What did the Spanish do differently? Well, in Central America they did not wipe out the indigenous population, so the control falls apart; Britain failed spectacularly from Rhodesia to India. But at the tip of South America there were few people to block the Spanish advance, and the sheer numbers of immigrants soon enough overwhelmed the locals. So why didn’t a middle class emerge? Why was the ancien regime able to hold power until the country rotted, where other countries were able to adjust more positively? Why didn’t technology and industrialization create an merchant class that claimed its rights?
Glaeser suggests education. I say sure, and perhaps the decision to prioritize education comes from some other cultural value we cannot pin down. I’d like to hear your thoughts.
As for the Australian economy matters, I would hardly suggest the US ever focused on colonizing Australia. We don’t often think about other countries; that’s what makes it so tough to be our ally. Just ask Canada. It’s hard to sleep next to a hippo, even a well-intentioned one. At least since WWII – since Australia turned from orbit around Britain to orbit around the US – I think there has been a significant effort to intervene to maintain a modicum of distinctness and distance.
BHP, Telstra, QANTAS, Commbank…the national champions in each sector have both had massive levels of influence and long considered some sort of public interest mandate. To take the QANTAS example you cite, the government protects them on the Kangaroo and Pacific routes and QANTAS operates a far more dense domestic network than a self-interested near-monopoly might otherwise.
The recent emergence of a similar phenomenon in the US is the product of eight years of a Bush DoJ that refused to spell the word “a-n-t-i-t-r-u-s-t”. I fear for what this lapse will do to us; if the universal banks are any guide, we shall see the same concentration as Australia without even the fig leaf of kindness toward host and customers.
1)As far as Argentina is concerned, a big difference relative to say, the US or Australia: when ppl left Europe in the 19thC for the US, they were moving for a better life, or fleeing oppression or starvation. When the English came all the way to Australia, they knew it was for good (though a sop by the English govt at the time was to promise one return ship fare back to the old sod).
Argentina had a huge influx of Italians around the turn of the century-who were only interested in making a quick fortune and then returning to Europe. Not the kind of immigration one would select to build ‘social capital’: all the blocking and tackling around deferring gratification, fitting in to a new culture, cultivating the family, valuing education and investing in the fortunes of the next generation.
2) Australia IS ‘colonised’ by the US, at least in terms of the degree of penetration by the entertainment-industrial complex, and the influence of Wall Street and its values upon our capital markets over the last two decades (when we began to tack away from our British bearings). But this is counterbalanced by the citizenry’s innate skepticism, dating from the country’s origins, eg to authority, big business, etc
3) Aus corporates: Telstra (originally govt owned monopoly; ‘check’), Commonwealth Bank (originally govt owned dominant player; ‘check’), BHP (incorporated 1885; negative), QANTAS (originally govt owned monopoly; ‘check’)
btw, agree completely with your argument and model against Krugman’s pitch for a second stimulus
Great post with an extraordinary documentary on Argentina.
I guess that it was bound to happen here, sooner or later. However, I doubt that American’s of any stripe will allow themselves to be raped in such a fashion for so long.
It’s not by accident or coincidence that the 2nd Amendment follows the 1st….
Best regards,
Econolicious
I’m back.
One other reason I could suggest for Chicago’s success is not only its fortuity in being located in the US, but also it’s geographic location within. Rail traffic from the Pacific Northwest heading back east runs into the Great Lakes. Chicago is the pinch point. We’re a rail hub for a good reason.

» **Questions**:
1 - According to the comment thread, what does Glaeser suggest?
2 - Rewrite the comment thread from "The recent emergence" up to and including "the old sod).", changing "universal banks" to "investment banks".

» **Data records**:
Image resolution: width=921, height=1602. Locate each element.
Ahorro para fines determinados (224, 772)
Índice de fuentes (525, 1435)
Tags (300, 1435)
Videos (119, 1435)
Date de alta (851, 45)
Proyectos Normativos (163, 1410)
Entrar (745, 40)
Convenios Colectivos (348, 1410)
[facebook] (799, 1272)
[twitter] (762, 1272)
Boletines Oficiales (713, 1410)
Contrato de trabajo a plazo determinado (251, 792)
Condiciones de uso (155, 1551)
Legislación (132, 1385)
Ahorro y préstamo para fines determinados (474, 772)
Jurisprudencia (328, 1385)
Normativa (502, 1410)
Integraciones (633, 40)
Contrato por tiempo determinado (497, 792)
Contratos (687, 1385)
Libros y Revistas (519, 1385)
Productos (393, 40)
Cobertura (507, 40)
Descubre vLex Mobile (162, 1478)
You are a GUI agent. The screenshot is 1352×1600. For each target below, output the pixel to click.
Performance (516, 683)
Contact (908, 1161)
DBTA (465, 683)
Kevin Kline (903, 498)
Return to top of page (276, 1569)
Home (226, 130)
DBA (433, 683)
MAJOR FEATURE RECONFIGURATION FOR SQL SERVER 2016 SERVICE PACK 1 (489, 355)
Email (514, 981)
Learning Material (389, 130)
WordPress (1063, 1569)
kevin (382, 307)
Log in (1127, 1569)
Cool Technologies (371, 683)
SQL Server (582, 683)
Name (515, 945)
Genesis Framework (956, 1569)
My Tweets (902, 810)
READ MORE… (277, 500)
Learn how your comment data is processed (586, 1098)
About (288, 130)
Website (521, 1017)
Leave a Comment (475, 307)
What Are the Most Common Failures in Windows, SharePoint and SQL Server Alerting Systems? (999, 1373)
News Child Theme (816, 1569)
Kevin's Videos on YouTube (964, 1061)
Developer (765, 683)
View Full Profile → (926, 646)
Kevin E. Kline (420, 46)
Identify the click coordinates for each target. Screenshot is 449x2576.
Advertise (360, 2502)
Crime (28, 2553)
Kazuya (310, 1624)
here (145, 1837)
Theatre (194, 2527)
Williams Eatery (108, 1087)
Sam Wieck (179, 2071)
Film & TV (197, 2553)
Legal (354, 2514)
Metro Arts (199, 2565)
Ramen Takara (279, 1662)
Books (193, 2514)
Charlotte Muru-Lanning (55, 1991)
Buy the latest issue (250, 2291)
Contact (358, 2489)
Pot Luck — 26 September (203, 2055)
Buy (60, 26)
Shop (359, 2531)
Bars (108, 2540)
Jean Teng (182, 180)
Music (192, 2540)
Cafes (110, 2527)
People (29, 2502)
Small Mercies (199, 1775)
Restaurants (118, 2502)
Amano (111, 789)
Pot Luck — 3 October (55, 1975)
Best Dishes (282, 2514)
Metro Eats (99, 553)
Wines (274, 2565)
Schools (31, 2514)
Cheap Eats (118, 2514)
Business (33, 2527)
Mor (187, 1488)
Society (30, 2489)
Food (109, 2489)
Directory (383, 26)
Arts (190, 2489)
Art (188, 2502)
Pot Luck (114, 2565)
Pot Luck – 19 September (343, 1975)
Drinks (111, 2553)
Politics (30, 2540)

» **Per-task outputs**:
1 - Glaeser suggests education.

2 -
The recent emergence of a similar phenomenon in the US is the product of eight years of a Bush DoJ that refused to spell the word “a-n-t-i-t-r-u-s-t”. I fear for what this lapse will do to us; if the investment banks are any guide, we shall see the same concentration as Australia without even the fig leaf of kindness toward host and customers.
1)As far as Argentina is concerned, a big difference relative to say, the US or Australia: when ppl left Europe in the 19thC for the US, they were moving for a better life, or fleeing oppression or starvation. When the English came all the way to Australia, they knew it was for good (though a sop by the English govt at the time was to promise one return ship fare back to the old sod).